By the end of this summer, Target plans to cut prices on nearly 5,000 mostly nondiscretionary grocery, household and beauty items, the company said earlier this week. The company said it has already cut prices on about 1,500 items. Additionally, Target in February launched Dealworthy, a new low-priced private label, that offers home, personal care and beauty basics.
Target is in a tougher spot than other retailers because of its sales mix and the inclination of its shoppers to make impulse purchases, Neil Saunders, managing director of GlobalData, said in emailed comments.
“Target has not been able to make up all this lost ground in the non-discretionary space,” Saunders said. “While sales results in this category are not terrible, neither have they kept pace with the overall market. From our data, Target has lost some customers and share in grocery and particularly in household products.”
Additionally, consumers sense they can shop for less elsewhere, Saunders said, which has increased overlap with rival Walmart over the last year. While the price drops are a good move, Saunders said the retailer needs to refocus on its store experience. “Merchandising disciplines have worsened, ranges are feeling tired, and policies such as restricting the use of self-checkouts which creates longer wait times, are all frustrating customers,” Saunders said. “This is one of the reasons store sales are down by around 4%.”
And due to potential consumer trade-down and an ongoing reluctance or inability to spend on discretionary items, “Target faces the largest potential macro headwinds,” Roth MKM Managing Director Bill Kirk said in a Wednesday note.

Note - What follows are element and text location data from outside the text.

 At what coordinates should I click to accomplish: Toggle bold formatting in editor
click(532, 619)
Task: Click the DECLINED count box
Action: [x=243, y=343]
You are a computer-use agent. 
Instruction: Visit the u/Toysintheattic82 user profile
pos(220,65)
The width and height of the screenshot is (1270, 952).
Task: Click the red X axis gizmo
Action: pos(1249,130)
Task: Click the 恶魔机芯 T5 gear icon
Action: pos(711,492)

Cornell said Target will continue to focus on offering newness to customers. Two recent points of newness include the launch of Dwayne “The Rock” Johnson’s men’s grooming line, Papatui and Target’s launch of Taylor Swift’s latest album, “The Tortured Poets Department.” Chief Growth Officer Christina Hennington said the Target-exclusive version of megastar Swift’s album, along with three CD options, “was the strongest music pre-order in our history.”
Hennington also said during the call that the company is “encouraged by the reaction to our April relaunch of Target Circle.” The program now includes free and paid membership tiers. The company added more than 1 million new members to the loyalty program in Q1. Target Circle has more than 100 million members overall, which makes it one of America’s largest loyalty programs, according to the company.
Target’s latest second-quarter and full-year guidance anticipates a flat to 2% increase in comps.